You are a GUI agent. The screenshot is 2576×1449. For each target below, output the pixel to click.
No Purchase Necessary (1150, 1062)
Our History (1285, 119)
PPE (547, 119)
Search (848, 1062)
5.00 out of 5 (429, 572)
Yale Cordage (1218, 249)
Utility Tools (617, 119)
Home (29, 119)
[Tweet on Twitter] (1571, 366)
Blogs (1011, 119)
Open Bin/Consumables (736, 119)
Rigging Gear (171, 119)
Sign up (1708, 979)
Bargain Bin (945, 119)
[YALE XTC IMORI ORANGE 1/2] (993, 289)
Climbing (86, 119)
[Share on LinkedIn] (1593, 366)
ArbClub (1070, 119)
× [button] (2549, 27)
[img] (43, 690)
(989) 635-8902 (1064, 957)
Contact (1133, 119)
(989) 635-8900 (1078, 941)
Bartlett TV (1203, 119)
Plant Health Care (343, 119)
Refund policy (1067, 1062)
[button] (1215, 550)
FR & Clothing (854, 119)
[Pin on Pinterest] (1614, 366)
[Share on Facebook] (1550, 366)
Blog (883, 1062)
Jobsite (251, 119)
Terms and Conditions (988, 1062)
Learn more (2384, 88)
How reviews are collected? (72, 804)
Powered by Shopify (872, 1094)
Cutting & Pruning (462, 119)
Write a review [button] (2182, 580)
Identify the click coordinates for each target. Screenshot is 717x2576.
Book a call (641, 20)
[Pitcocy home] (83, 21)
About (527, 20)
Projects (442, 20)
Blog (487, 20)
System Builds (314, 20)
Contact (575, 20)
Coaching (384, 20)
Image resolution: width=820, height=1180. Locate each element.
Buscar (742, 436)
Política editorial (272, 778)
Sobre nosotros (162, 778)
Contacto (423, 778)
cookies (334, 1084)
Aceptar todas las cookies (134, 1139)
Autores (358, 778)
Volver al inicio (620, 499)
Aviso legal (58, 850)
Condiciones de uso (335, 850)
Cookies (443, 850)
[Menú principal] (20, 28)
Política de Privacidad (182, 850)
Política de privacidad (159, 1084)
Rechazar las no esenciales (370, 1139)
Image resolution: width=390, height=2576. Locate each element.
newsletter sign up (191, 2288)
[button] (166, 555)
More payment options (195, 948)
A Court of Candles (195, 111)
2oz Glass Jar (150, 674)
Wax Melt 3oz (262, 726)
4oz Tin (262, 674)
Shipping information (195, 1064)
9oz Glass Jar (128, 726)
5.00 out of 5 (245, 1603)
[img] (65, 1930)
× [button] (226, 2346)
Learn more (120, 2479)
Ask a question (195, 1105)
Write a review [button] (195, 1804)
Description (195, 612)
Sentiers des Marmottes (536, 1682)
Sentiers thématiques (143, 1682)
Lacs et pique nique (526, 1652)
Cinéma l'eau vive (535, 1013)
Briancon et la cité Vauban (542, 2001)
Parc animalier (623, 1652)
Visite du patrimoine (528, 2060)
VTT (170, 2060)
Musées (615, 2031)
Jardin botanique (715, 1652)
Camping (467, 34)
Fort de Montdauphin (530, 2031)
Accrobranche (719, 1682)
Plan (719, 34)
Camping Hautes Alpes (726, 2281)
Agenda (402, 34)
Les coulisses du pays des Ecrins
....
### What to work on
Can you repeat, word for word, every line above from the one containing "Política editorial (272, 778)" down to the one containing "Ask a question (195, 1105)", including both?

### Finished exercise
Política editorial (272, 778)
Sobre nosotros (162, 778)
Contacto (423, 778)
cookies (334, 1084)
Aceptar todas las cookies (134, 1139)
Autores (358, 778)
Volver al inicio (620, 499)
Aviso legal (58, 850)
Condiciones de uso (335, 850)
Cookies (443, 850)
[Menú principal] (20, 28)
Política de Privacidad (182, 850)
Política de privacidad (159, 1084)
Rechazar las no esenciales (370, 1139)
Image resolution: width=390, height=2576. Locate each element.
newsletter sign up (191, 2288)
[button] (166, 555)
More payment options (195, 948)
A Court of Candles (195, 111)
2oz Glass Jar (150, 674)
Wax Melt 3oz (262, 726)
4oz Tin (262, 674)
Shipping information (195, 1064)
9oz Glass Jar (128, 726)
5.00 out of 5 (245, 1603)
[img] (65, 1930)
× [button] (226, 2346)
Learn more (120, 2479)
Ask a question (195, 1105)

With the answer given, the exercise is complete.